Motion by defendant to vacate a -notice of taking a deposition de bene esse of a witness pursuant to title 28 U.S.C. § 639 (28 U.S.C.A. § 639).
The notice is challenged upon the ground that the witness resides within 100 miles of the place of trial and is not “about to go out of the United States, or out of the district in which the case is to be tried, and to a greater distance than 100 miles from the place of trial, before the time of trial * * *.”■
That challenge the plaintiff has failed to meet in the answering affidavit of her attorney.
The power of the court to vacate the notice is doubted, according to Kline Bros. & Co. v. Liverpool & London & Globe Ins. Co. (C.C.) 184 F. 969. See, also, Dowling v. Jones (C.C.A.) 67 F.(2d) 537, at page 538.

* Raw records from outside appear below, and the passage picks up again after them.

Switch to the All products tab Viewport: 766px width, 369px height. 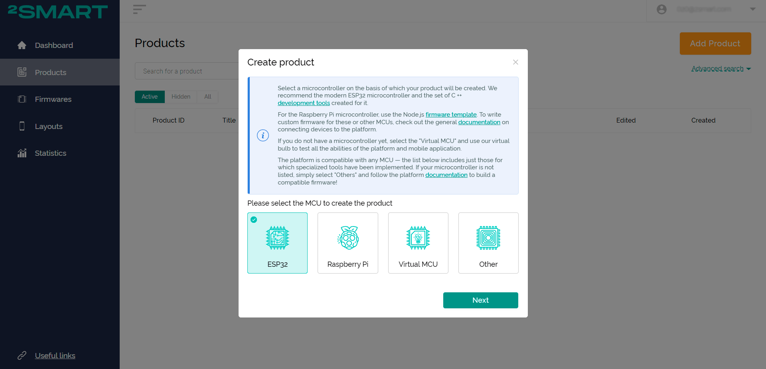pos(207,97)
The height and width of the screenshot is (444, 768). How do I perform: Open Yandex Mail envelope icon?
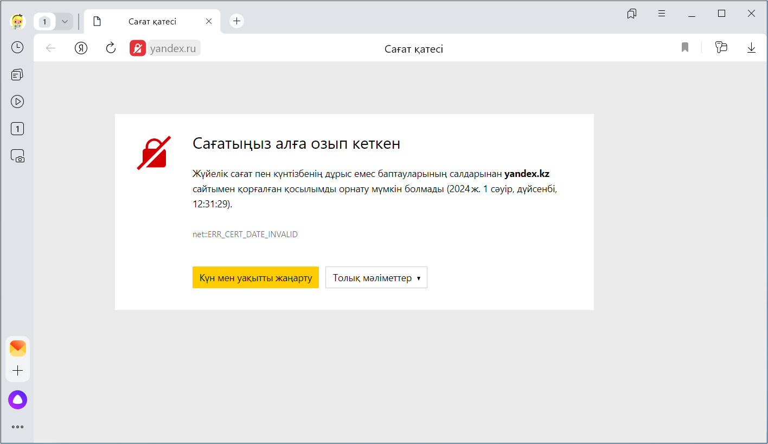(17, 348)
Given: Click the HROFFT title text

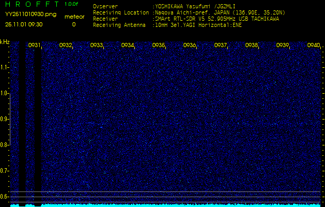Looking at the screenshot, I should point(32,5).
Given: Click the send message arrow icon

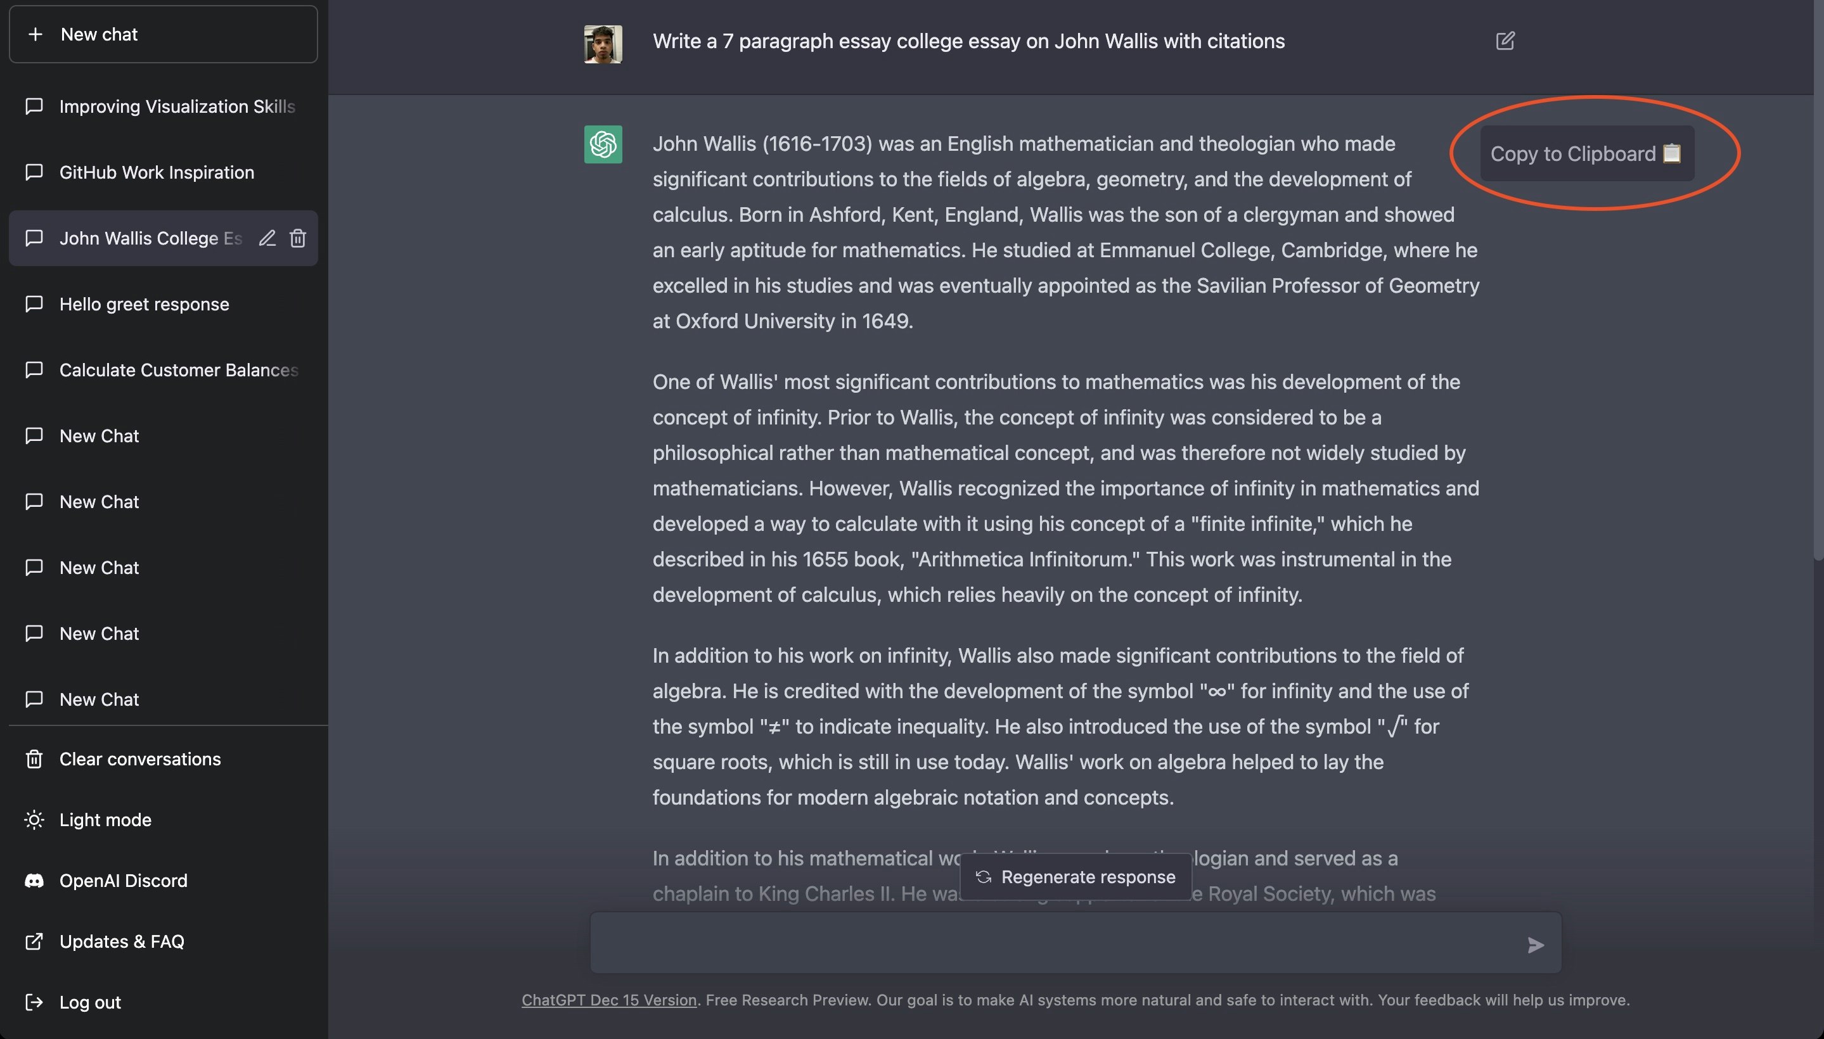Looking at the screenshot, I should (x=1536, y=945).
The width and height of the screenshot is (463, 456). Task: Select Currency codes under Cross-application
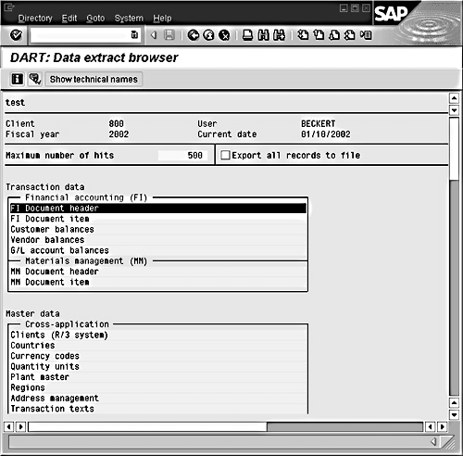click(158, 356)
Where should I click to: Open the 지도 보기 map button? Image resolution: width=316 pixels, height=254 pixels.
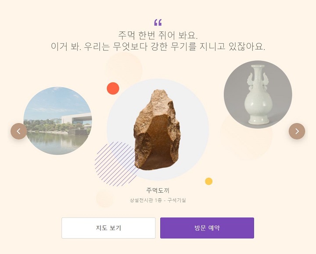(x=108, y=228)
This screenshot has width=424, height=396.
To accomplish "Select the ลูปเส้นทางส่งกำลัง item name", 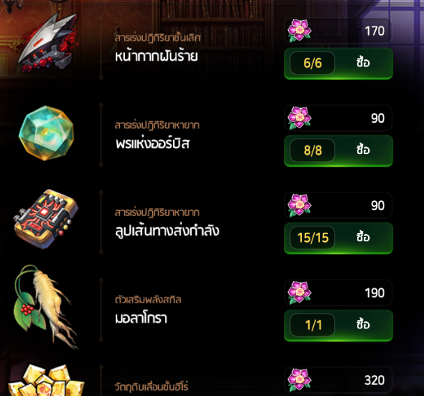I will [x=167, y=231].
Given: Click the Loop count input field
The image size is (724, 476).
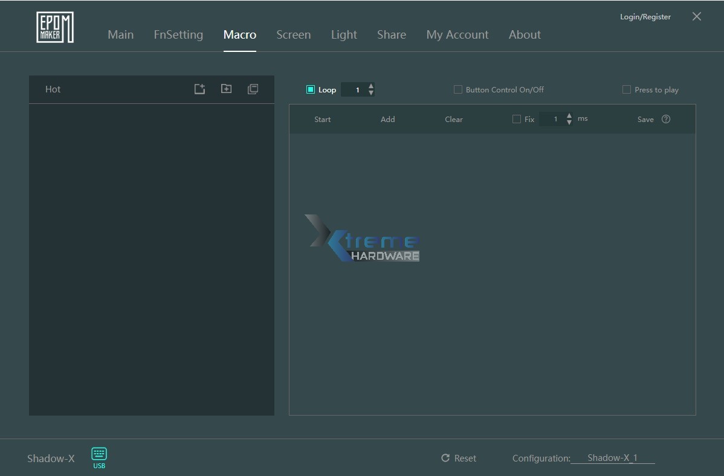Looking at the screenshot, I should [354, 90].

The case of Seiden v. Concordia Fire Ins. Co. (D.C.) 49 F.(2d) 474, has also been consulted, which involved a motion to suppress a deposition.
It is thought that the court is not without the power to deal with a situation which seems to involve the question of whether the plaintiff has shown that the statute applies at all, without putting the parties to the trouble and expense of participating in what may prove to be an idle ceremony.
*871It is deemed that the plaintiff has not shown that the conditions exist which would entitle her to take the deposition, but, if those conditions should arise, she should be permitted promptly to avail herself of her statutory right.
Accordingly the stay contained in the order to show cause will be continued, with the right to the plaintiff to move to vacate it, upon two days’ notice, upon a showing that in fact the witness in question is about to depart from his domicile to a greater distance than 100 miles from the place of trial.
Motion denied except as indicated. Settle order.